--- Start PROVIDED RECORDS ---

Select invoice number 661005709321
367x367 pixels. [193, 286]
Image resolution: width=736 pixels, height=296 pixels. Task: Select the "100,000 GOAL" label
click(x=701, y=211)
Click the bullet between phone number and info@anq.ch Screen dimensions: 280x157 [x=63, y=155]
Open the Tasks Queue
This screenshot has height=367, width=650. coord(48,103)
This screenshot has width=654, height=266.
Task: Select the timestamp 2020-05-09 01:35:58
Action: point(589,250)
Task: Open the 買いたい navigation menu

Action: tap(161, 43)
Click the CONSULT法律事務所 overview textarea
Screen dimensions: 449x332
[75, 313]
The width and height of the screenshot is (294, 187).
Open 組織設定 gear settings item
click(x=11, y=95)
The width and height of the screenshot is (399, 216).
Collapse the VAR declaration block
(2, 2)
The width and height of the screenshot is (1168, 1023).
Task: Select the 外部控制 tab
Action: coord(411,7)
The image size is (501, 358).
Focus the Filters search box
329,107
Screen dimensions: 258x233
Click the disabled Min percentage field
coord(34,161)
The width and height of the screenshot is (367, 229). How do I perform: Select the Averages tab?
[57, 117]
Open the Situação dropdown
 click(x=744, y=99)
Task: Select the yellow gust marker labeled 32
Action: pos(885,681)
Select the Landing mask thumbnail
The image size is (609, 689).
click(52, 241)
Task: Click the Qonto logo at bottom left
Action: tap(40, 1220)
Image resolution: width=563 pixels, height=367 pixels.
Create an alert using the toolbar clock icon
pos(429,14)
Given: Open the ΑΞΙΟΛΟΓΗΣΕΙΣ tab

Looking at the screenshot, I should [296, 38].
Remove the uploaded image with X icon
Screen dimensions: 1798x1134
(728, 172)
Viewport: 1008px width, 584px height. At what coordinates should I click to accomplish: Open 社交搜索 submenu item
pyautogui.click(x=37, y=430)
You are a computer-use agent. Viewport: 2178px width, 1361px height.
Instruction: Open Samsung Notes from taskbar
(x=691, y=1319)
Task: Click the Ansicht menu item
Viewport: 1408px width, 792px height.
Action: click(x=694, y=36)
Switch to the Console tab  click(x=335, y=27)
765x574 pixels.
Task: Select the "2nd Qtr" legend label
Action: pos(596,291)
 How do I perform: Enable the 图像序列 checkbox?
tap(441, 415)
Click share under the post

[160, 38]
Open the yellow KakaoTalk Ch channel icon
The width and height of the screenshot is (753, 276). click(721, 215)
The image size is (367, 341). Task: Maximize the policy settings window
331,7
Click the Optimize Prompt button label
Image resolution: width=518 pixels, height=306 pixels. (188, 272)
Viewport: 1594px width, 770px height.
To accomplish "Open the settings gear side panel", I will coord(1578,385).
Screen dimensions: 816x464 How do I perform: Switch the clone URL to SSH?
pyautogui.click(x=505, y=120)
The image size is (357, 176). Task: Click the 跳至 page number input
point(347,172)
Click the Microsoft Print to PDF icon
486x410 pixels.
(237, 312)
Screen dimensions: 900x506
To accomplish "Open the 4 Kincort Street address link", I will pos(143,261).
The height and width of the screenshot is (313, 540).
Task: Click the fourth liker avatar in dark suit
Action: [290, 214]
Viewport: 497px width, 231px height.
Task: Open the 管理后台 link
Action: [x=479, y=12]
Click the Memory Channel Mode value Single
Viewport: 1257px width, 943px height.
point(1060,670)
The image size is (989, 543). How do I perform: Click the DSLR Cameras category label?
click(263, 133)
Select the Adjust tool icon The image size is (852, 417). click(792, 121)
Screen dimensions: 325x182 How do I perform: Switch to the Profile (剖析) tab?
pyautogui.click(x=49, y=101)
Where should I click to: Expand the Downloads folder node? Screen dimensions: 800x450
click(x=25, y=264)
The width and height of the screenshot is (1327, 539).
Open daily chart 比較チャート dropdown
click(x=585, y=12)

--- End PROVIDED RECORDS ---

# [PROBLEM STATEMENT]
Filter the records above down to every line that contains the string "size", treating case as significant.

# [WRITTEN RESPONSE]
The image size is (501, 358).
The image size is (609, 689).
The image size is (367, 341). Task: Maximize the policy settings window
The image size is (357, 176). Task: Click the 跳至 page number input
The image size is (989, 543). How do I perform: Click the DSLR Cameras category label?
Select the Adjust tool icon The image size is (852, 417). click(792, 121)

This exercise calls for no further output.